Task
Copy each of the rows below word for word, without changing anything.

Record list
▬▬▬
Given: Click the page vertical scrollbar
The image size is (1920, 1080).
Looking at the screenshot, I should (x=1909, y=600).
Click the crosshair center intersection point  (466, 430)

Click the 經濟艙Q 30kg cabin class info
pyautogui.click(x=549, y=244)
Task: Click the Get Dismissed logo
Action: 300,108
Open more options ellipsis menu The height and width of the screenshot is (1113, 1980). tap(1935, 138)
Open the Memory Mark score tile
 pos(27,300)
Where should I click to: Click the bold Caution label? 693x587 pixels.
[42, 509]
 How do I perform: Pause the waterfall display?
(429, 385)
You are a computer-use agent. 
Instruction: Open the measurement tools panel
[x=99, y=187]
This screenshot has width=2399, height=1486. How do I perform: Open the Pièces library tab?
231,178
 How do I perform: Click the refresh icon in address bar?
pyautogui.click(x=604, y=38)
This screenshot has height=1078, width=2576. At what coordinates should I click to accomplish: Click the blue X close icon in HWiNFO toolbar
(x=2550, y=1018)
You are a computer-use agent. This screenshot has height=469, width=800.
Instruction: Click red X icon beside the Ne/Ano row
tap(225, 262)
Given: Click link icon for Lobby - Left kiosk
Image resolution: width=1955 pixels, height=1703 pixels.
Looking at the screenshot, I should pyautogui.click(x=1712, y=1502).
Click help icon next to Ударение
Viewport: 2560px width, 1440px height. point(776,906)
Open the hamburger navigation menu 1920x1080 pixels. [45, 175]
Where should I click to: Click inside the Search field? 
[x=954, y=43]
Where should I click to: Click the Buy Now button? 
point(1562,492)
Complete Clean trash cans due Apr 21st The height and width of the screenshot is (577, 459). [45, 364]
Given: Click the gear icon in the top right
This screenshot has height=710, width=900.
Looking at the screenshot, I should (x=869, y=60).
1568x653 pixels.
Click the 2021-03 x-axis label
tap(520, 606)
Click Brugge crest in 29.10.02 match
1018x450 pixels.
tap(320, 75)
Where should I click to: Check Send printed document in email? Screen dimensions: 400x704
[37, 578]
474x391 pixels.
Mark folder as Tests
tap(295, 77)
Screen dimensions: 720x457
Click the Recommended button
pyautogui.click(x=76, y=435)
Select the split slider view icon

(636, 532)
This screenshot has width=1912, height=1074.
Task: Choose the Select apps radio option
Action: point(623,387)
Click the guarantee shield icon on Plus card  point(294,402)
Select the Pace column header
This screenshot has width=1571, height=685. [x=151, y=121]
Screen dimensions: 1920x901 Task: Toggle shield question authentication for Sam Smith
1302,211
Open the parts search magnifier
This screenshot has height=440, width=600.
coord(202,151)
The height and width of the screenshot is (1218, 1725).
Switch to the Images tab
▬▬▬
Exercise solution
Given: Click the page vertical scrollbar
The image size is (1920, 1080).
Looking at the screenshot, I should (x=1909, y=600).
Click the crosshair center intersection point  (466, 430)

Click the 經濟艙Q 30kg cabin class info
pyautogui.click(x=549, y=244)
Task: Click the Get Dismissed logo
Action: 300,108
Open more options ellipsis menu The height and width of the screenshot is (1113, 1980). tap(1935, 138)
Open the Memory Mark score tile
 pos(27,300)
Where should I click to: Click the bold Caution label? 693x587 pixels.
[42, 509]
 How do I perform: Pause the waterfall display?
(429, 385)
You are a computer-use agent. 
Instruction: Open the measurement tools panel
[x=99, y=187]
This screenshot has width=2399, height=1486. How do I perform: Open the Pièces library tab?
231,178
 How do I perform: Click the refresh icon in address bar?
pyautogui.click(x=604, y=38)
This screenshot has height=1078, width=2576. At what coordinates should I click to accomplish: Click the blue X close icon in HWiNFO toolbar
(x=2550, y=1018)
You are a computer-use agent. This screenshot has height=469, width=800.
Instruction: Click red X icon beside the Ne/Ano row
tap(225, 262)
Given: Click link icon for Lobby - Left kiosk
Image resolution: width=1955 pixels, height=1703 pixels.
Looking at the screenshot, I should pyautogui.click(x=1712, y=1502).
Click help icon next to Ударение
Viewport: 2560px width, 1440px height. point(776,906)
Open the hamburger navigation menu 1920x1080 pixels. [45, 175]
Where should I click to: Click inside the Search field? 
[x=954, y=43]
Where should I click to: Click the Buy Now button? 
point(1562,492)
Complete Clean trash cans due Apr 21st The height and width of the screenshot is (577, 459). [45, 364]
Given: Click the gear icon in the top right
This screenshot has height=710, width=900.
Looking at the screenshot, I should (x=869, y=60).
1568x653 pixels.
Click the 2021-03 x-axis label
tap(520, 606)
Click Brugge crest in 29.10.02 match
1018x450 pixels.
tap(320, 75)
Where should I click to: Check Send printed document in email? Screen dimensions: 400x704
[37, 578]
474x391 pixels.
Mark folder as Tests
tap(295, 77)
Screen dimensions: 720x457
Click the Recommended button
pyautogui.click(x=76, y=435)
Select the split slider view icon

(636, 532)
This screenshot has width=1912, height=1074.
Task: Choose the Select apps radio option
Action: point(623,387)
Click the guarantee shield icon on Plus card  point(294,402)
Select the Pace column header
This screenshot has width=1571, height=685. [x=151, y=121]
Screen dimensions: 1920x901 Task: Toggle shield question authentication for Sam Smith
1302,211
Open the parts search magnifier
This screenshot has height=440, width=600.
coord(202,151)
The height and width of the screenshot is (1218, 1725).
Switch to the Images tab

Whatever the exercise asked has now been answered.